Em uma primeira análise, evidencia-se que a representatividade negra mediante
aos anúncios e propagandas tem sido muito escasso. Sob essa ótica, segundo o Instituto Brasileiro de Geografia e Estatística (IBGE), cerca de 23% das publicidades são representadas por pessoas negras. Dessa forma, é imprescindível que essa porcentagem continue com esse percentual tão baixo, pois as pessoas negras precisam de mais visibilidade nos anúncios e propagandas.
Além disso, é notório que quando se trata de representatividade lgbt, gera muito preconceito e discurso de ódio, em junho de 2022, Volkswagen sofreu uma série de ataques após apresentar um de seus carros com um casal composto por dois homens, após esse anúncio, esse carro virou motivo de piada na sociedade. Desse modo, “Richard Rorty- que tipo de mundo podemos preparar para nossos bisnetos”. Consoante a isso, é necessário que sociedade pare com esse tipo de preconceito, para que isso não ocorra nas próximas gerações.

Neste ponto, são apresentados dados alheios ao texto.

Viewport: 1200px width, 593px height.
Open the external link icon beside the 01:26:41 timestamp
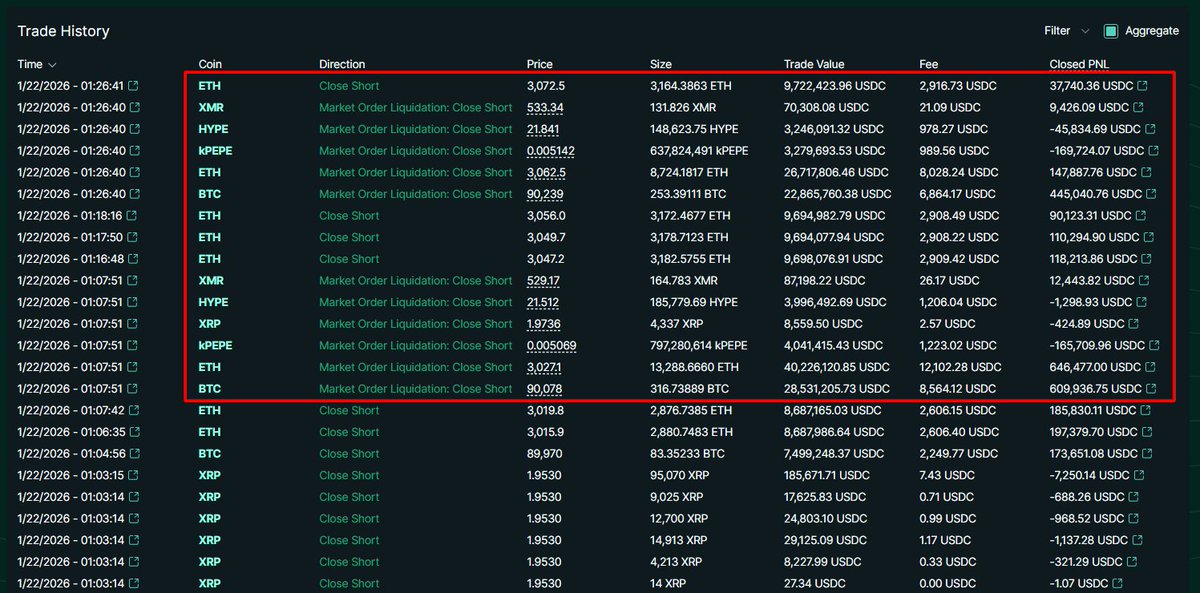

Depreende-se, portanto, a adoção de medidas que venham ampliar a representatividade de pessoas negras nas publicidades. Dessa maneira, cabe ao governo, fazer uma sensibilização, por meio de campanhas e palestras, a fim de que as grandes marcas e agências de modelos possam estar incluindo pessoas negras e lgbt’s em suas propagandas. Somente assim, vamos estar agindo de acordo com a Constituição de 1988, artigo 6°.